■ **DIRECTIONS**: Below are some records. Print all of them exactly as they appear.

──────── RECORD EXTRACTS ────────

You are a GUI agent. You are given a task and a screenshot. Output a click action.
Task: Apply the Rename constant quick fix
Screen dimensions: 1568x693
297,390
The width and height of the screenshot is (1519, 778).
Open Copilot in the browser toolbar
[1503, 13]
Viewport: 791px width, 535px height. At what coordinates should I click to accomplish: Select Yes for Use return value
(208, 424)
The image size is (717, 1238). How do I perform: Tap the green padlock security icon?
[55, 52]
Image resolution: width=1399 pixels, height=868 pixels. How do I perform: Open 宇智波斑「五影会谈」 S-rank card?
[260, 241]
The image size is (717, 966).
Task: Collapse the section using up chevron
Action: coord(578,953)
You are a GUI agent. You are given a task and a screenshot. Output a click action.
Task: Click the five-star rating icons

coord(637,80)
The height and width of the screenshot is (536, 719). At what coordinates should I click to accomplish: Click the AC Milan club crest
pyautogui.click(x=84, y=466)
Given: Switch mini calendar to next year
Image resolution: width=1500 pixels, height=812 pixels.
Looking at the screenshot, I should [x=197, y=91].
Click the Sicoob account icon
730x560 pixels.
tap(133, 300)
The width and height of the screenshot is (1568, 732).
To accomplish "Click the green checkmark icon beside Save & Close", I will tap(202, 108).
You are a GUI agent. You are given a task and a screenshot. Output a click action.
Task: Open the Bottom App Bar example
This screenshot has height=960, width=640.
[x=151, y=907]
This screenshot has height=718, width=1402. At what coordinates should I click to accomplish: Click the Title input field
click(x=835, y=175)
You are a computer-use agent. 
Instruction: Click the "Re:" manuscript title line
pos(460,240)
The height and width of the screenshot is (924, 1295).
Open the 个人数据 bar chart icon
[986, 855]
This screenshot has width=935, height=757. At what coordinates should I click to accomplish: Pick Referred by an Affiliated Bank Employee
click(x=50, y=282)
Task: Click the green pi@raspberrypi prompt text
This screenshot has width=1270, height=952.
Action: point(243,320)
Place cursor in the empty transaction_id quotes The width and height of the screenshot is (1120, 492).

────────

■ **RESULT FOR THIS TASK**:
You are a GUI agent. You are given a task and a screenshot. Output a click action.
Task: Apply the Rename constant quick fix
Screen dimensions: 1568x693
297,390
The width and height of the screenshot is (1519, 778).
Open Copilot in the browser toolbar
[1503, 13]
Viewport: 791px width, 535px height. At what coordinates should I click to accomplish: Select Yes for Use return value
(208, 424)
The image size is (717, 1238). How do I perform: Tap the green padlock security icon?
[55, 52]
Image resolution: width=1399 pixels, height=868 pixels. How do I perform: Open 宇智波斑「五影会谈」 S-rank card?
[260, 241]
The image size is (717, 966).
Task: Collapse the section using up chevron
Action: coord(578,953)
You are a GUI agent. You are given a task and a screenshot. Output a click action.
Task: Click the five-star rating icons

coord(637,80)
The height and width of the screenshot is (536, 719). At what coordinates should I click to accomplish: Click the AC Milan club crest
pyautogui.click(x=84, y=466)
Given: Switch mini calendar to next year
Image resolution: width=1500 pixels, height=812 pixels.
Looking at the screenshot, I should [x=197, y=91].
Click the Sicoob account icon
730x560 pixels.
tap(133, 300)
The width and height of the screenshot is (1568, 732).
To accomplish "Click the green checkmark icon beside Save & Close", I will tap(202, 108).
You are a GUI agent. You are given a task and a screenshot. Output a click action.
Task: Open the Bottom App Bar example
This screenshot has height=960, width=640.
[x=151, y=907]
This screenshot has height=718, width=1402. At what coordinates should I click to accomplish: Click the Title input field
click(x=835, y=175)
You are a computer-use agent. 
Instruction: Click the "Re:" manuscript title line
pos(460,240)
The height and width of the screenshot is (924, 1295).
Open the 个人数据 bar chart icon
[986, 855]
This screenshot has width=935, height=757. At what coordinates should I click to accomplish: Pick Referred by an Affiliated Bank Employee
click(x=50, y=282)
Task: Click the green pi@raspberrypi prompt text
This screenshot has width=1270, height=952.
Action: point(243,320)
Place cursor in the empty transaction_id quotes The width and height of the screenshot is (1120, 492).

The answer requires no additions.